### MATERIAL PROVIDED

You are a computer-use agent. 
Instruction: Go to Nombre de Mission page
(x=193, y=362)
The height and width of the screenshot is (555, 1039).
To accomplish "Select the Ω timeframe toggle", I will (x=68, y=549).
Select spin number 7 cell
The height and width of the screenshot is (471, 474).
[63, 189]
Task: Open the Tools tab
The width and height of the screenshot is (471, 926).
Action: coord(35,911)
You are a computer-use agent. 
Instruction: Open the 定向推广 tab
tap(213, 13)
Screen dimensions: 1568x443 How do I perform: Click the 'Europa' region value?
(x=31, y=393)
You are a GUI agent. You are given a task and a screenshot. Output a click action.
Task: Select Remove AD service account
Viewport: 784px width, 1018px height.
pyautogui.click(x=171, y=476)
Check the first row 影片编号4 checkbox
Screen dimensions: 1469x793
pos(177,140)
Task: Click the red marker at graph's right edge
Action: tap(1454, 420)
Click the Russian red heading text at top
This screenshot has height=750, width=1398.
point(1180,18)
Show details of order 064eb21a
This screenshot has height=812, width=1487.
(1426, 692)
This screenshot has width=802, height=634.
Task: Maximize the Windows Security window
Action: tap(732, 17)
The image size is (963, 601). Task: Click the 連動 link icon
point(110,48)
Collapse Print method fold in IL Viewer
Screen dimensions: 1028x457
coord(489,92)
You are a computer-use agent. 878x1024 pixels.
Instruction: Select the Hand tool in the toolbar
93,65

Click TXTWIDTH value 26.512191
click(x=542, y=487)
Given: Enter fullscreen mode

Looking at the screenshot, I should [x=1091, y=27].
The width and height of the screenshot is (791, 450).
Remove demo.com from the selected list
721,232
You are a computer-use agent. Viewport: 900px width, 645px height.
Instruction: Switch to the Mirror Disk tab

######

(WHAT YOU SHOULD DO) Could you reproduce all of the material above, exactly as it reads?

(REPLY TO THE EXERCISE)
You are a computer-use agent. 
Instruction: Go to Nombre de Mission page
(x=193, y=362)
The height and width of the screenshot is (555, 1039).
To accomplish "Select the Ω timeframe toggle", I will (x=68, y=549).
Select spin number 7 cell
The height and width of the screenshot is (471, 474).
[63, 189]
Task: Open the Tools tab
The width and height of the screenshot is (471, 926).
Action: coord(35,911)
You are a computer-use agent. 
Instruction: Open the 定向推广 tab
tap(213, 13)
Screen dimensions: 1568x443 How do I perform: Click the 'Europa' region value?
(x=31, y=393)
You are a GUI agent. You are given a task and a screenshot. Output a click action.
Task: Select Remove AD service account
Viewport: 784px width, 1018px height.
pyautogui.click(x=171, y=476)
Check the first row 影片编号4 checkbox
Screen dimensions: 1469x793
pos(177,140)
Task: Click the red marker at graph's right edge
Action: tap(1454, 420)
Click the Russian red heading text at top
This screenshot has height=750, width=1398.
point(1180,18)
Show details of order 064eb21a
This screenshot has height=812, width=1487.
(1426, 692)
This screenshot has width=802, height=634.
Task: Maximize the Windows Security window
Action: tap(732, 17)
The image size is (963, 601). Task: Click the 連動 link icon
point(110,48)
Collapse Print method fold in IL Viewer
Screen dimensions: 1028x457
coord(489,92)
You are a computer-use agent. 878x1024 pixels.
Instruction: Select the Hand tool in the toolbar
93,65

Click TXTWIDTH value 26.512191
click(x=542, y=487)
Given: Enter fullscreen mode

Looking at the screenshot, I should [x=1091, y=27].
The width and height of the screenshot is (791, 450).
Remove demo.com from the selected list
721,232
You are a computer-use agent. Viewport: 900px width, 645px height.
Instruction: Switch to the Mirror Disk tab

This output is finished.